Interferon tau regulates PGF2alpha release from the ovine endometrial epithelial cells via activation of novel JAK/EGFR/ERK/EGR-1 pathways

• Published in: Molecular endocrinology (Baltimore, Md.) Vol. 24; no. 12; pp. 2315 - 2330
• Main Authors: Banu, Sakhila K, Lee, JeHoon, Stephen, Sam D, Nithy, Thamizh K, Arosh, Joe A
• Format: Journal Article
• Language: English
• Published: United States 01.12.2010
• Subjects: Animals; Calcium - metabolism; Diffusion; Dinoprost - antagonists & inhibitors; Dinoprost - metabolism; Early Growth Response Protein 1 - metabolism; Endometrium - cytology; Endometrium - enzymology; Endometrium - metabolism; Epithelial Cells - metabolism; ErbB Receptors - metabolism; Extracellular Signal-Regulated MAP Kinases - metabolism; Female; Humans; Interferon Type I - metabolism; Janus Kinases - metabolism; Organic Anion Transporters - metabolism; Ovary - enzymology; Ovary - metabolism; Pregnancy; Pregnancy Proteins - metabolism; Protein Kinase C - metabolism; Protein Transport; Sheep
• ISSN: 1944-9917
• DOI: 10.1210/me.2010-0205

In ruminants, pulsatile release of prostaglandin F2α (PGF(2α)) from the endometrium is transported to the ovary and induces luteolysis thereby allowing new estrous cycle. Interferon tau (IFNT), a type 1 IFN secreted by the trophoblast cells of the developing conceptus, acts on endometrial luminal epithelial (LE) cells and inhibits pulsatile release of PGF(2α) and establishes pregnancy. One of the unknown mechanisms is that endometrial pulsatile release of PGF(2α) is inhibited whereas basal release of PGF(2α) is increased in pregnant compared with nonpregnant sheep.
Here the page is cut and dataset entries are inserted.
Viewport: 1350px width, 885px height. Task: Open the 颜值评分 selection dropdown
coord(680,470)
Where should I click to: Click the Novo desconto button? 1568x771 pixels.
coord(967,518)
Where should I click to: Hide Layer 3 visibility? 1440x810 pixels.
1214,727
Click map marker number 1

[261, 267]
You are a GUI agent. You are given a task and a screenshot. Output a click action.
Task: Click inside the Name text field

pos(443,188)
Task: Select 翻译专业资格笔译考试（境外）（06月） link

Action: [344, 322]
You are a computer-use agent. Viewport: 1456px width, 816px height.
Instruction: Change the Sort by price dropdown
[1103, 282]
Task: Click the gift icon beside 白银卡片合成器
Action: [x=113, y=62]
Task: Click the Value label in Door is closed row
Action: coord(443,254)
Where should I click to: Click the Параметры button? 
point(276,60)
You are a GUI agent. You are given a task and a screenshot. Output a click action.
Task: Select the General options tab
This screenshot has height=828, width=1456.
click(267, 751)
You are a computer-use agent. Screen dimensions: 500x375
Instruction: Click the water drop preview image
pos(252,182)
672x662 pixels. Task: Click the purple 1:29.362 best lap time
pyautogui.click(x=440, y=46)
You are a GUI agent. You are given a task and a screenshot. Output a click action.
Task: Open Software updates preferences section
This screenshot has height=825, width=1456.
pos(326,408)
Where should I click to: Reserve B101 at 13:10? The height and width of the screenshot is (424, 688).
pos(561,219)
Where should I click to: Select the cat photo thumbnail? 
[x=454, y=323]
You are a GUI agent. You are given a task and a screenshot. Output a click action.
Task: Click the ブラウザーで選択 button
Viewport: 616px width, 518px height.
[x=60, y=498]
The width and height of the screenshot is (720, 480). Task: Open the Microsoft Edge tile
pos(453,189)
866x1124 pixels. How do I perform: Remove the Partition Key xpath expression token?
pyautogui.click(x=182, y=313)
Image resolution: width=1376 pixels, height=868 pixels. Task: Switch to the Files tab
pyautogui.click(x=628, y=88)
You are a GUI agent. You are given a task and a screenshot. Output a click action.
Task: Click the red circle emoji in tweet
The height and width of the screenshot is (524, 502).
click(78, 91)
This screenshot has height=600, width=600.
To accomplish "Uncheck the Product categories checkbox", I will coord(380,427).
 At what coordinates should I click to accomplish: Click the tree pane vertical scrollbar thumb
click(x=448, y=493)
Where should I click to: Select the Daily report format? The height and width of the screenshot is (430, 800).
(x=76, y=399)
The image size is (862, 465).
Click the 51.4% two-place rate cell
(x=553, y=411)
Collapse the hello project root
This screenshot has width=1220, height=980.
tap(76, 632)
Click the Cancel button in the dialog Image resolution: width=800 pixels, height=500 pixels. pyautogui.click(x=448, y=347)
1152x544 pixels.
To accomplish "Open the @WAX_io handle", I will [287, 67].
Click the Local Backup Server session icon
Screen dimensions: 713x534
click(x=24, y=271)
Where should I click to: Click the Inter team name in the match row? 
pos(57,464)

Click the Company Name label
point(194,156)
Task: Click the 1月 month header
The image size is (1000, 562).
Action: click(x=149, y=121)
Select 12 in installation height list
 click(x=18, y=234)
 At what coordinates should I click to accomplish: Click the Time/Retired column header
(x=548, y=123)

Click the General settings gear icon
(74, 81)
We have recently found that pulsatile release of PGF(2α) from the endometrium is regulated by prostaglandin transporter (PGT)-mediated mechanisms. We hypothesize that modulation in the endometrial pulsatile vs. basal release of PGF(2α) likely requires PGT-mediated selective transport, and IFNT interacts with PGT protein and modulates pulsatile vs. basal release of PGF(2α). The new findings of the present study are: 1) IFNT activates novel JAK-SRC kinase-EGFR-RAS-RAF-ERK1/2-early growth response (EGR)-1 signaling module in LE cells; 2) IFNT increases interactions between PGT and ERK1/2 or EGR-1 proteins and alters phosphorylation of PGT protein; 3) IFNT precludes action of protein kinase C and Ca(2+) on PGT function; and 4) IFNT inhibits 80% PGT-mediated but not 20% simple diffusion-mediated release of PGF(2α) from the endometrial LE cells through this novel signaling module. The results of the present study provide important new insights on IFNT signaling and molecular control of PGT-mediated release of PGF(2α) and unravel the underlying mechanisms responsible for the increased basal release of PGF(2α) at the time of establishment of pregnancy in ruminants.